Records taken from a data source
___
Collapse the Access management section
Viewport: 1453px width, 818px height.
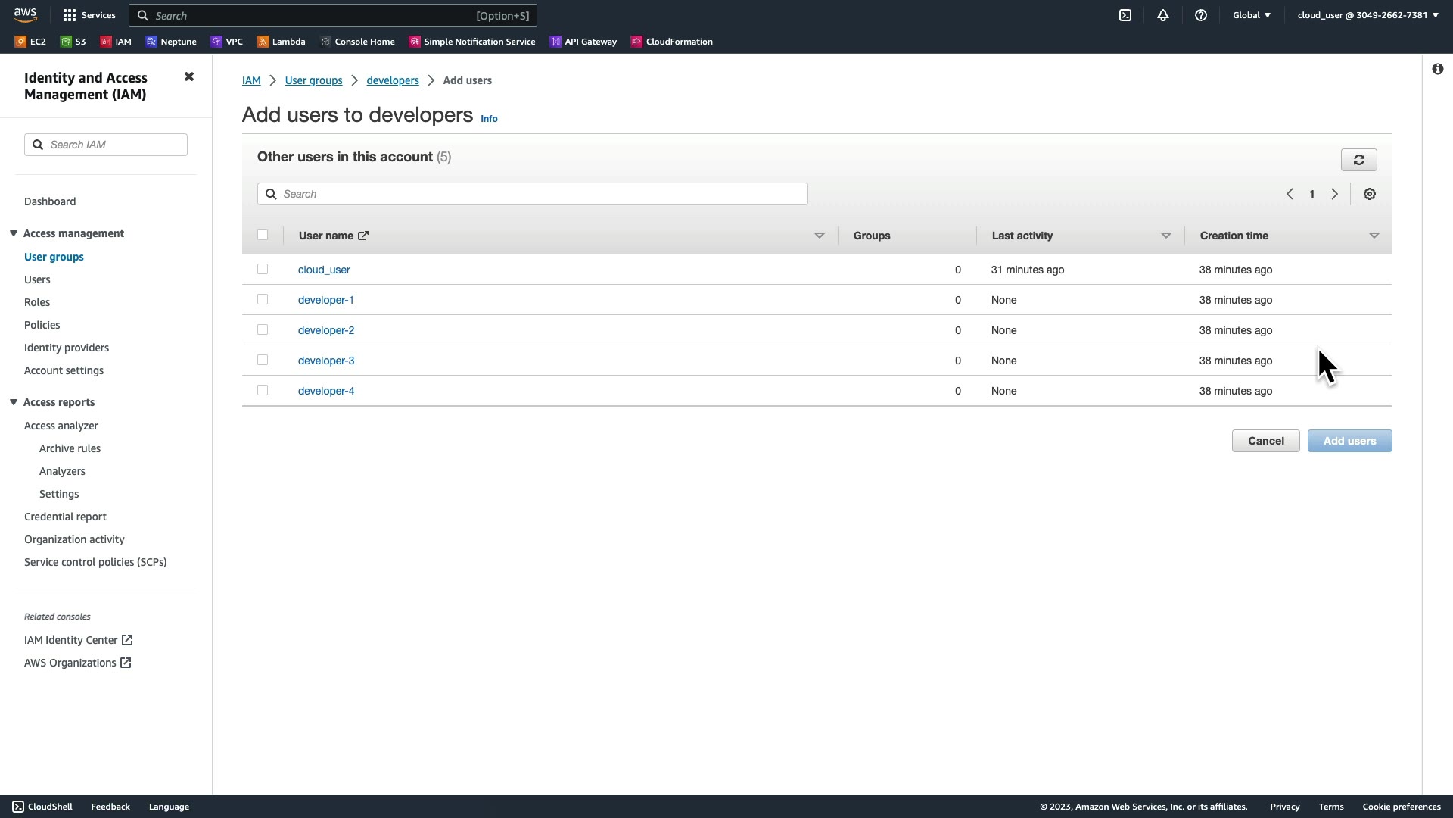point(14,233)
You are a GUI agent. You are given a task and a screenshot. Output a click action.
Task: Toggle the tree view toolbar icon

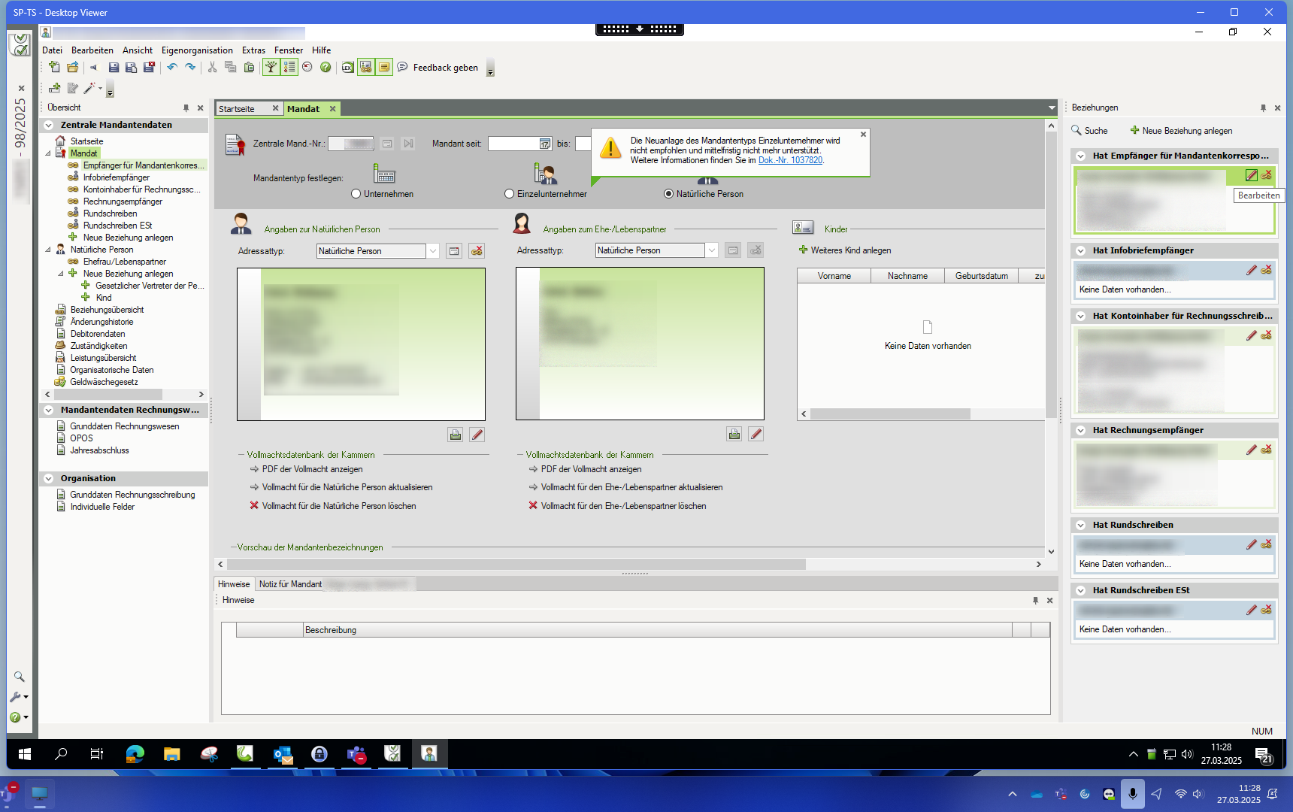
___
■ **YOUR TASK**
Print the text of every item above word for word, leaving out the pictures.

■ **CORRECT RESPONSE**
Collapse the Access management section
Viewport: 1453px width, 818px height.
point(14,233)
You are a GUI agent. You are given a task and a screenshot. Output a click action.
Task: Toggle the tree view toolbar icon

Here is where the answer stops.